==== Data
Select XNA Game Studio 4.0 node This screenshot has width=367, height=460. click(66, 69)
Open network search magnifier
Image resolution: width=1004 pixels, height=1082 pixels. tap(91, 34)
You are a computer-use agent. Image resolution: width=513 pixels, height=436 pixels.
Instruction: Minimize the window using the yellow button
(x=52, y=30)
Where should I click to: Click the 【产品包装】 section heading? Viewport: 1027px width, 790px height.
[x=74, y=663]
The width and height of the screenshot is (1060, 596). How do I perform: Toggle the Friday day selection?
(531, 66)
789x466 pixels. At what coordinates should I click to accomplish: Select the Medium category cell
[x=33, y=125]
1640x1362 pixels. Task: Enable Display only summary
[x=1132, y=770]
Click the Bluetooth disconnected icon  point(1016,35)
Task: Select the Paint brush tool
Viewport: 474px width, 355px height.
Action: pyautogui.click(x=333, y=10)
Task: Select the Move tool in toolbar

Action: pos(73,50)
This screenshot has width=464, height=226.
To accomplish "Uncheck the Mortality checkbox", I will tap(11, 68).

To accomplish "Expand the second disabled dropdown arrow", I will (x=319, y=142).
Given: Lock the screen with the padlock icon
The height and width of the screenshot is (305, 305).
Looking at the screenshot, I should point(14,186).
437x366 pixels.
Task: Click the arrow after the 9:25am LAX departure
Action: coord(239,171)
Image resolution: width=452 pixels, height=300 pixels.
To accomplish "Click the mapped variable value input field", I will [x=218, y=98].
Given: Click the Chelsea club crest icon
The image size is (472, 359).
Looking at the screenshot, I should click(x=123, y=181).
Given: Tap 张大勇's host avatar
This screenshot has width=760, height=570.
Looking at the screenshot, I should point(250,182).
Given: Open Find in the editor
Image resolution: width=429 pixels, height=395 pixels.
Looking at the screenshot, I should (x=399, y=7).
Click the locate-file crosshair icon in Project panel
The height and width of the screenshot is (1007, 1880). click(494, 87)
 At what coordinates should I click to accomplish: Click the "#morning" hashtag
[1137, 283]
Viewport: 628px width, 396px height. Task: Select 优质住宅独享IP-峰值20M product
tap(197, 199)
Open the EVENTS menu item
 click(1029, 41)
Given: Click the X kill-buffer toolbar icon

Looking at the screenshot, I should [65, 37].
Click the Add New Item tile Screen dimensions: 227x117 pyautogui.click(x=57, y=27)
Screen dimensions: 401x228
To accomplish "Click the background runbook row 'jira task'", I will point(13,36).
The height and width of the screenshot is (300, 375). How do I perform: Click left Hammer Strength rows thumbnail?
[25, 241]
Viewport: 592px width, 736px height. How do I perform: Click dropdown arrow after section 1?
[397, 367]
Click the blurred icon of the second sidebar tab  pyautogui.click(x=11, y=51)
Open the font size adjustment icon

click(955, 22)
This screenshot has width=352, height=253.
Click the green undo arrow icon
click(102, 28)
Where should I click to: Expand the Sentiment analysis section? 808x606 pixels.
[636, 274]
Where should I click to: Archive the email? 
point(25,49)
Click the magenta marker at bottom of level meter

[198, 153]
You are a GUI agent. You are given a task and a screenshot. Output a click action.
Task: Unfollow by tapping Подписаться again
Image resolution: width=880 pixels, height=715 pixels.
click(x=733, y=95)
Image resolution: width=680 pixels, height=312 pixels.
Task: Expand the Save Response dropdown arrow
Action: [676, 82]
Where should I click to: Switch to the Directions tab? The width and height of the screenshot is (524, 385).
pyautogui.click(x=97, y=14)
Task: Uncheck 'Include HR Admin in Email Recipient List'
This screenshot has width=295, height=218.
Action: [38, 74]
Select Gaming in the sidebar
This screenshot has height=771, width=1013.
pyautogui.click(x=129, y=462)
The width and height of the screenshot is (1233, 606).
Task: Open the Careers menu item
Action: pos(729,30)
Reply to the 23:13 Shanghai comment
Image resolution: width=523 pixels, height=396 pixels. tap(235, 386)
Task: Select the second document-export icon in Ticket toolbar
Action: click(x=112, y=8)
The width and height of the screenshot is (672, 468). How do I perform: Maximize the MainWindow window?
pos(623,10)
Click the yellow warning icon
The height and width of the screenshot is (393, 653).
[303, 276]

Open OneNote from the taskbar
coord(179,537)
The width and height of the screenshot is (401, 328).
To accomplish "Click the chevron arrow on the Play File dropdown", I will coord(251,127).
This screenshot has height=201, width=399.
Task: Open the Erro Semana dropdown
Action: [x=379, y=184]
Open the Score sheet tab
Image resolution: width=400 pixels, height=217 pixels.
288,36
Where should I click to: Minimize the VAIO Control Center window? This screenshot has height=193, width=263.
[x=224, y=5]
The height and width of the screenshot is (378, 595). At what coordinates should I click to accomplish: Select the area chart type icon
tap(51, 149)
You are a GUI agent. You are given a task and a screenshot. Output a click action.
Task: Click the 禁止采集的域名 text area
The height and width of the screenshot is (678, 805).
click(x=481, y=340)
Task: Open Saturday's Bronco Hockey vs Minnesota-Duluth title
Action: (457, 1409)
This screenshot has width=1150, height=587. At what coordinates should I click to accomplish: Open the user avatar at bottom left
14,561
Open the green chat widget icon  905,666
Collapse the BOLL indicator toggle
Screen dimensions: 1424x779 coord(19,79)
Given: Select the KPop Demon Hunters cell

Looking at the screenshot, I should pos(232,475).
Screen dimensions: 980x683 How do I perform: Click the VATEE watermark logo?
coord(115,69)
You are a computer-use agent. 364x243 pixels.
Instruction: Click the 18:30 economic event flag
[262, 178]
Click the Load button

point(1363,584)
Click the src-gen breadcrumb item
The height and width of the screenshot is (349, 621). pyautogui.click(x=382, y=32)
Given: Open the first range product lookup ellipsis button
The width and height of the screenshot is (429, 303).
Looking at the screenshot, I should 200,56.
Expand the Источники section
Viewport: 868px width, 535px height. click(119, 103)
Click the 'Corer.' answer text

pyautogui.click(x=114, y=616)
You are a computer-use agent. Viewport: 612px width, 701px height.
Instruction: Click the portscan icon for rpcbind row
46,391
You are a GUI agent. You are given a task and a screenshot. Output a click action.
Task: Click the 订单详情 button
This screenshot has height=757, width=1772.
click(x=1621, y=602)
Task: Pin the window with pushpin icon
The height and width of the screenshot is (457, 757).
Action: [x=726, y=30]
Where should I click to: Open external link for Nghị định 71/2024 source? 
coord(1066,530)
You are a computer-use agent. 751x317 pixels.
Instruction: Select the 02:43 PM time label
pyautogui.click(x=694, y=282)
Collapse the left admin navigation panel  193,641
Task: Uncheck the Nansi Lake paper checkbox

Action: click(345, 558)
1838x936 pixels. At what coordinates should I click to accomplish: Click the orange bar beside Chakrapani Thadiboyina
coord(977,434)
========
> Task item: I need each line from the listing where the word "with" occurs.

> Answer box:
Given: Lock the screen with the padlock icon
Task: Pin the window with pushpin icon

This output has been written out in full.